- Native name: محمد خضور‎
- Born: January 13, 1976 (age 50) Latakia, Syria
- Allegiance: Ba'athist Syria
- Branch: Syrian Arab Army
- Rank: Major General
- Conflicts: Syrian civil war Deir ez-Zor Governorate campaign Siege of Deir ez-Zor (2014–2017); ; Battle of Al-Sukhnah; ;

= Mohammad Khaddour =

Syrian former military officer

Mohammad Ibrahim Khaddour (محمد ابراهيم خضور) is an Alawite and former Ba'athist major general known for his role commanding the Republican Guard’s 106th Brigade, and the Syrian Arab Army's 17th Reserve Division, the 3rd Corps, and for his leadership in the Deir ez-Zor offensive.

==Early life==
Khaddour was born on January 13, 1976, in Latakia. By the outbreak of the Syrian Revolution Khaddour was a rising officer in the Republican Guard.

==Syrian civil war==
At the outbreak of the Syrian Civil War he was a brigadier general and commanded the 106th Brigade of the Republican Guard and was deployed to quell demonstrations in Damascus suburbs. Human Rights Watch described Khaddour as "directly responsible" for violent repression in Douma, ordering troops to beat and shoot protesters, calling any anti-government protester a terrorist. Khaddour would be sanctioned by the European Union in 2012 and the United Kingdom identified him as an individual involved in "violent repression of the civilian population."

===Aleppo front===
On November 29, 2012, he was appointed head of the Military and Security Committee in Aleppo, overseeing all regime military operations in the province. After failing to rapidly crush resistance in the city, and with rising losses in the Syrian Arab Army Khaddour was abruptly replaced in July 2013 by Issam Zahreddine, another Republican Guard officer notorious for brutality.

=== Deir ez-Zor ===
Khaddour would be reassigned to the eastern front, to break the Siege of Deir ez-Zor and emerging as the major general of the 17th Reserve Division. Reports indicate Khaddour was in the city during critical periods of the siege until mid-2016, but otherwise commanded forces from outside the city. Khaddour controversially implemented a Popular Mobilization effort conscripting civil servants and students into militias which subsequently saw low morale and near constant desertions. As the battle worsened this conscription was expanded to any man 18–40, with army personnel seen forcefully conscripting those that resist. Khaddour played a vital role in the Deir ez-Zor offensive which finally lifted the city's siege.

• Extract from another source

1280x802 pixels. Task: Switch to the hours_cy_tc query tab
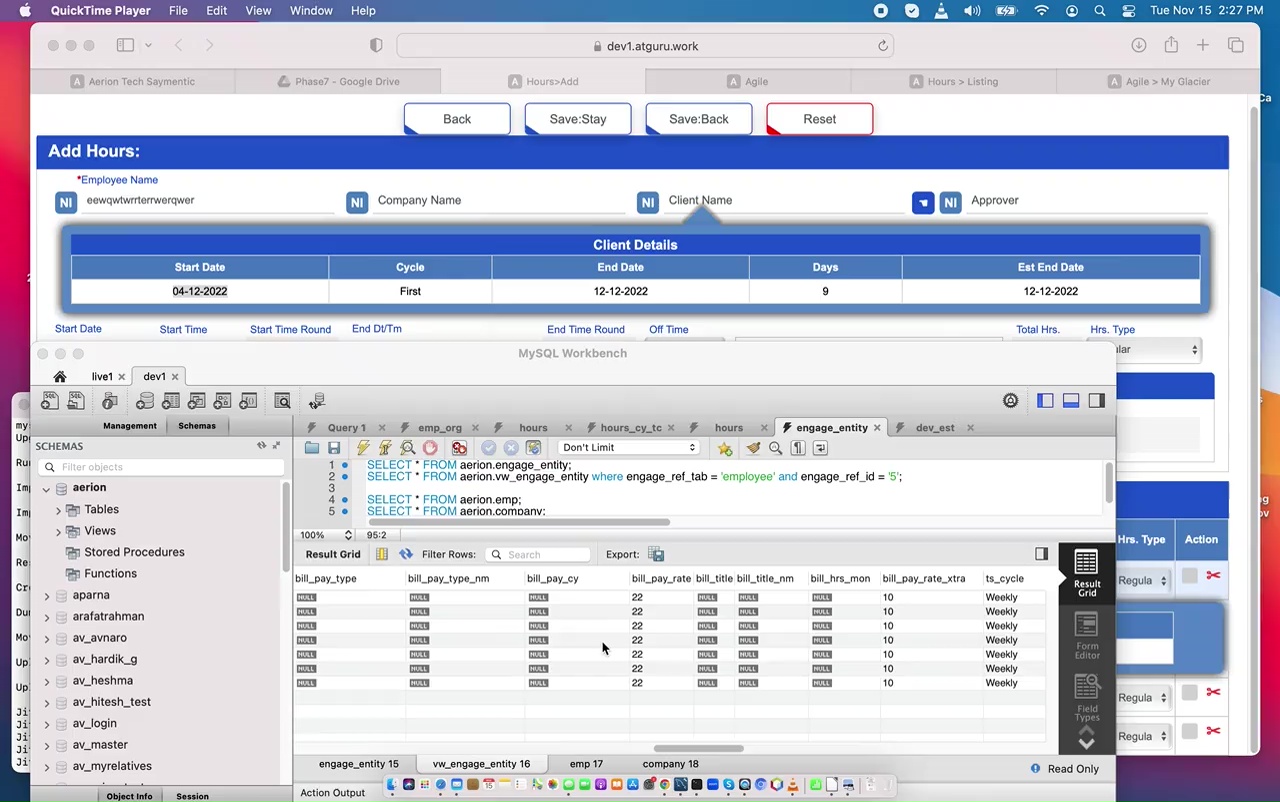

Afterwards he would continue to participate in anti-Islamic State mop-up operations, notably in the Battle of Al-Sukhnah, serving as a field commander coordinating closely with militias and Russian air support. Khaddour was the patron of Suqur al-Furat, a militia affiliated to the politically active Marxist-Leninist Syrian Resistance.

===Later war===
In 2017 Khaddour was named the commander of the 3rd Corps and was on the military high command. Khaddour was reportedly named to a post in the Military Security branch in Homs in 2020. Khaddour is one of the major Ba'athist officer fugitives that the current government of Syria is hunting for after the fall of the Assad regime due to dozens of massacres his forces had perpetuated. On 18 June 2025, one of Khaddour close compatriots, intelligence brigadier general Daas Hassan Ali was arrested.